Culture is driven from the top is a well-known fact; people ape their bosses, the politicos consciously and the majority subconsciously. For the leader, it is important to stay connected to reality and take cognizance of the culture they are creating and supporting. When they do not pay heed to the undercurrents and allow the survival of an army of flatterers, the performers end up disillusioned; they need a direction and a leader they can look up to. Unable to stand the shift in culture, the performers find greener pastures quickly.
When he structured a sizeable deal with an equal, it created ripples internally and across the industry with the insecure wanting to kiss up to demonstrate their value lest they become part of synergy between the companies. His detached demeanor gave nothing away not that he really bothered about anything except his image of success. For the insecure, the need to be visible resulted in adverse impact to enterprise performance while causing the exact damage to themselves that they wanted to avoid in the first place.
All deals don’t always work out the way they are planned; emboldened by past success, the CEO had gotten too ambitious in his quest for growth. It was too early as they had still not fully completed the previous integration. The deal hailed by the industry as too aggressive eventually turn out to be his nemesis; the board who had earlier showered him with adulation fired the CEO for diluting shareholder value. Loyalists were rewarded with key positions to rescue the sinking ship, they did arrest the slide albeit slowly and steadily.

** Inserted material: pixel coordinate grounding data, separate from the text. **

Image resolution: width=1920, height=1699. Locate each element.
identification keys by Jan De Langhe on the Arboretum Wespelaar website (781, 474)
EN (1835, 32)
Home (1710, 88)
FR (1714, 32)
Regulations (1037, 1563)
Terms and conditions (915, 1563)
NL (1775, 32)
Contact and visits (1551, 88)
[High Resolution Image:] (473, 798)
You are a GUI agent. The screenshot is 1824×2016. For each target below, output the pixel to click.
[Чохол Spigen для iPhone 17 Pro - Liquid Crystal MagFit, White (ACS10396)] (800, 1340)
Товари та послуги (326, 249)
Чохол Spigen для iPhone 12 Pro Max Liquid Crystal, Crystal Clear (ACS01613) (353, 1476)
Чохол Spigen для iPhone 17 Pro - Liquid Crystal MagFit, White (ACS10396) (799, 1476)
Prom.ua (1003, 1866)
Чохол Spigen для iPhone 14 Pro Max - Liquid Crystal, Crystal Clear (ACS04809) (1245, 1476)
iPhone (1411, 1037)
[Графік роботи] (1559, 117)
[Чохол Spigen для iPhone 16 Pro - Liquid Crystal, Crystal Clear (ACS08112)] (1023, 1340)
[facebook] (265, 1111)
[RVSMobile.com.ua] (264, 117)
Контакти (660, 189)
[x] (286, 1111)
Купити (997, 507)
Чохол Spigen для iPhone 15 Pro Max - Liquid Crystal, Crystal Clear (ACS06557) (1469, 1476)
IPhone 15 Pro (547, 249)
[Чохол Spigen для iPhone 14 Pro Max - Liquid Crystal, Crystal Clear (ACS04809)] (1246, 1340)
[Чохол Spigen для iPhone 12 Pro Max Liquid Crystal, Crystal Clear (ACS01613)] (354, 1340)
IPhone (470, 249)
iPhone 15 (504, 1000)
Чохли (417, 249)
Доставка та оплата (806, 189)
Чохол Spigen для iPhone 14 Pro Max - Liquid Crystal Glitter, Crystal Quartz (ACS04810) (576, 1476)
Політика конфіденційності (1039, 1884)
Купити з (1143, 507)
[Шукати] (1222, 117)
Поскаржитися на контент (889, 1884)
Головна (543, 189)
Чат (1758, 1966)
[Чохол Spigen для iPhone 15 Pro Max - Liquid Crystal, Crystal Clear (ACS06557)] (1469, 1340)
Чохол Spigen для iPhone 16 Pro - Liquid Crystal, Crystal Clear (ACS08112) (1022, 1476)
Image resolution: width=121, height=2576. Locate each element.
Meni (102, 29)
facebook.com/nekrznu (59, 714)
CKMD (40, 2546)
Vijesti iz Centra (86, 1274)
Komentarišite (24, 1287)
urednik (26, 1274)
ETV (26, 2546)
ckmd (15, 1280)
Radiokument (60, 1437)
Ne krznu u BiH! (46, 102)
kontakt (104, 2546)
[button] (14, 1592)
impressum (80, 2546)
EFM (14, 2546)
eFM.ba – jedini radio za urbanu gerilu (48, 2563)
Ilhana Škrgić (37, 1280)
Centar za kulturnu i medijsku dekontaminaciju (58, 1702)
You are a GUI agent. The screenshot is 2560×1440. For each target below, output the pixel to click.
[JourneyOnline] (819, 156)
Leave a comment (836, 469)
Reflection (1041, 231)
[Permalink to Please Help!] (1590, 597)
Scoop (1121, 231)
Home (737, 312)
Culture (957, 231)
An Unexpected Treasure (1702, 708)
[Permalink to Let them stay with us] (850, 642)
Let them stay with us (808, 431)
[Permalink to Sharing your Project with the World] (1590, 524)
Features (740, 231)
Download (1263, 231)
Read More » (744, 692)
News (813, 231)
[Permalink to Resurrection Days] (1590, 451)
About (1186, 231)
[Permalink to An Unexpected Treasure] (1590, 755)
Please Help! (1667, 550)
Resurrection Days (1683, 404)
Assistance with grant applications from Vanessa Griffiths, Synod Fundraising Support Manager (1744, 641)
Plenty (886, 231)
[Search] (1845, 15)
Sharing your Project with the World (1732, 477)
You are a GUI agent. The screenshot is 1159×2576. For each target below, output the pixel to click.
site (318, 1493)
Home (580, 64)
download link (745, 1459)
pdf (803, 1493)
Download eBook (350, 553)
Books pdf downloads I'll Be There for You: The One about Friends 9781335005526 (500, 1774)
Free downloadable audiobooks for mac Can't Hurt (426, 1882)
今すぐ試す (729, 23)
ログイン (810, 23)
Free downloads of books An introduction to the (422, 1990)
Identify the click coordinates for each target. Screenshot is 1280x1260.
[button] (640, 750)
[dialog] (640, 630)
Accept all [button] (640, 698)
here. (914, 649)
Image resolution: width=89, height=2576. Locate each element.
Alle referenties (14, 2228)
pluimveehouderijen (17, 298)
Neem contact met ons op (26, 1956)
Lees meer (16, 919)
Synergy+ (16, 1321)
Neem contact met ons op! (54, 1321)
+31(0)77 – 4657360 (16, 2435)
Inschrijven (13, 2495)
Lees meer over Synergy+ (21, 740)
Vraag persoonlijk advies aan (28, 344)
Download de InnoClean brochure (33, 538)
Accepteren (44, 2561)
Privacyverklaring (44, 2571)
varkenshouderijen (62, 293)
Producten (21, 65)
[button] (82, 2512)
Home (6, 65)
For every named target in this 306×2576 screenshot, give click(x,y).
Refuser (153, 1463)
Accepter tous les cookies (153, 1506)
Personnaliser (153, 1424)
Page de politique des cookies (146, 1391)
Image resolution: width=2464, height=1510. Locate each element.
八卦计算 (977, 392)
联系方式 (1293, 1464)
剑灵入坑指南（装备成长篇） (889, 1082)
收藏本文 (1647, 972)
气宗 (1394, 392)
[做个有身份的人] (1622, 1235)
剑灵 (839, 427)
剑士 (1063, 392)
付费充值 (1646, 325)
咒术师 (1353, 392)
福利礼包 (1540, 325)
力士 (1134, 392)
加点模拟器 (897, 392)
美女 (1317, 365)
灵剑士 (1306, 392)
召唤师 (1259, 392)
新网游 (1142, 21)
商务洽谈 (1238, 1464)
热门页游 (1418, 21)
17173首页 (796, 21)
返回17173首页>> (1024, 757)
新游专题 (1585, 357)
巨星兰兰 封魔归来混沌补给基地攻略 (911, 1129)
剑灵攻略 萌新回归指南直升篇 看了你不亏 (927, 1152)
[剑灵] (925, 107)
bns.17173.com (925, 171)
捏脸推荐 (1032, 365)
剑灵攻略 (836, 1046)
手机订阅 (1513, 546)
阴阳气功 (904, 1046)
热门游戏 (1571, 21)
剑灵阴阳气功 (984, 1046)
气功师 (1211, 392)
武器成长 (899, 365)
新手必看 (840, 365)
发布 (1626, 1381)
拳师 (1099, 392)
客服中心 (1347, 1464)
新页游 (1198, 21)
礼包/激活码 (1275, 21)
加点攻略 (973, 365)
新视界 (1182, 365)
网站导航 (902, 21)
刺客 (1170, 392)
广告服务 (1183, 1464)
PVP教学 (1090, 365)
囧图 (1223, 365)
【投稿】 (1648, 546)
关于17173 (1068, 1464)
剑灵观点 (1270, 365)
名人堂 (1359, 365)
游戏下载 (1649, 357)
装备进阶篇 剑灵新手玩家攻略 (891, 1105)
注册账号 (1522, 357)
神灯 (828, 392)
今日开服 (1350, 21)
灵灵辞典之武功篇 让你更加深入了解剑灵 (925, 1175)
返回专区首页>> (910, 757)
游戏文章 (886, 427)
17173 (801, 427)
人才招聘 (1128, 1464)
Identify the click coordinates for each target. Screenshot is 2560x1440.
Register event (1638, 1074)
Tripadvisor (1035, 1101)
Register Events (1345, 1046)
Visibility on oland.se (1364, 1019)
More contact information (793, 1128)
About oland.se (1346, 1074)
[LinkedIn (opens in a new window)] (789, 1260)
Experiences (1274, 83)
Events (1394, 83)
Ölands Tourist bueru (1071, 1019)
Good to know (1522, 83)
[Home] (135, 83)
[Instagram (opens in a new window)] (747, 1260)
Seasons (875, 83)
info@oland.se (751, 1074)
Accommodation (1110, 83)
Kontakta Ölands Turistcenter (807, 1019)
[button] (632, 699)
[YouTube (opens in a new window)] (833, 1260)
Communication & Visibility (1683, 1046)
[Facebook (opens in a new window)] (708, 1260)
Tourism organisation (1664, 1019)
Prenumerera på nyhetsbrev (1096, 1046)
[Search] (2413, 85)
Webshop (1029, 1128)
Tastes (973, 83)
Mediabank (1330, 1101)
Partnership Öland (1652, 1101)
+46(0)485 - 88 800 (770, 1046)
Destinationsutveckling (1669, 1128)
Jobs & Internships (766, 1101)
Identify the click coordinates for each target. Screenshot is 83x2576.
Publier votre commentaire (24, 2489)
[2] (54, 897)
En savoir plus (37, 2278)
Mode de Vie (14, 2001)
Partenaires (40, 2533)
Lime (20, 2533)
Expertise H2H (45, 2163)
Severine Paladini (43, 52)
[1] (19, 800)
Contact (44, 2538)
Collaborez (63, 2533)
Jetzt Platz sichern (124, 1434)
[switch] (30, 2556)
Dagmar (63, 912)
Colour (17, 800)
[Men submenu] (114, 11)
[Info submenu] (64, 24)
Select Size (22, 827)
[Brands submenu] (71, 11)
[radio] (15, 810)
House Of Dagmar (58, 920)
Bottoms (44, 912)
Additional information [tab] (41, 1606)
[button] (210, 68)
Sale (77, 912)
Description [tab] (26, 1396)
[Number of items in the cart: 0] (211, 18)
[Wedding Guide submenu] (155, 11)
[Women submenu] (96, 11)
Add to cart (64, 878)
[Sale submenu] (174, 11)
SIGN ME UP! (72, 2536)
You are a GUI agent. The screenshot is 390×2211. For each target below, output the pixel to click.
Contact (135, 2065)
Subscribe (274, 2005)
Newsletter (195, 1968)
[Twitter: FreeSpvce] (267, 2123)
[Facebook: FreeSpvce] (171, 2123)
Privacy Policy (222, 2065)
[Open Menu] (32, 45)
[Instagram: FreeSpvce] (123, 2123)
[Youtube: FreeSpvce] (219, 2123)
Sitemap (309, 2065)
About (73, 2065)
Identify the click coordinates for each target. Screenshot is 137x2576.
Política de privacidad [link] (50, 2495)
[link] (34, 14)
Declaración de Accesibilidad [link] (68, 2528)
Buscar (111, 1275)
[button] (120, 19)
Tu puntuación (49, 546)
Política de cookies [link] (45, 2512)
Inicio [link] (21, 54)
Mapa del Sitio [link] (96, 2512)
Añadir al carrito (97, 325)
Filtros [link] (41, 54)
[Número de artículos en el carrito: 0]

Exit of good talent left the organization scrambling to bring back performance to an acceptable level. Loss of market share drove south market capitalization giving rise to speculation that the once “too big to fail” company may actually become an acquisition target themselves. Remnants of scavengers and the bewildered were clinically removed to cleanse the system and induct required talent that the company needed to survive the impact of a merger gone awry. Survival instinct of a few politicos aligned themselves to the new powers.
Companies have had massive rises and colossal falls attributable to charismatic leadership; these companies did not build the breadth and depth of management required to sustain in the long run. Organizations are indeed resilient though sudden dips in performance are difficult to recover from. Political and personal agenda should be systemically removed by the Board and Shareholders. Alignment to the larger objective and crisp, timely and coherent communication keeps everyone objectively focused on what matters.
Turf wars, silos and politics are a given in today’s world; what matters is the alignment to the larger enterprise agenda ! If you run a company, do introspect what is the message you are giving to your team, their teams, your customers and stakeholders. If you are working in a company, review where your personal agenda fits into the larger goals of the enterprise. In both cases there will be many who find themselves at odds; if there is a disconnect, take corrective action before you stand out and are made part of statistical correction.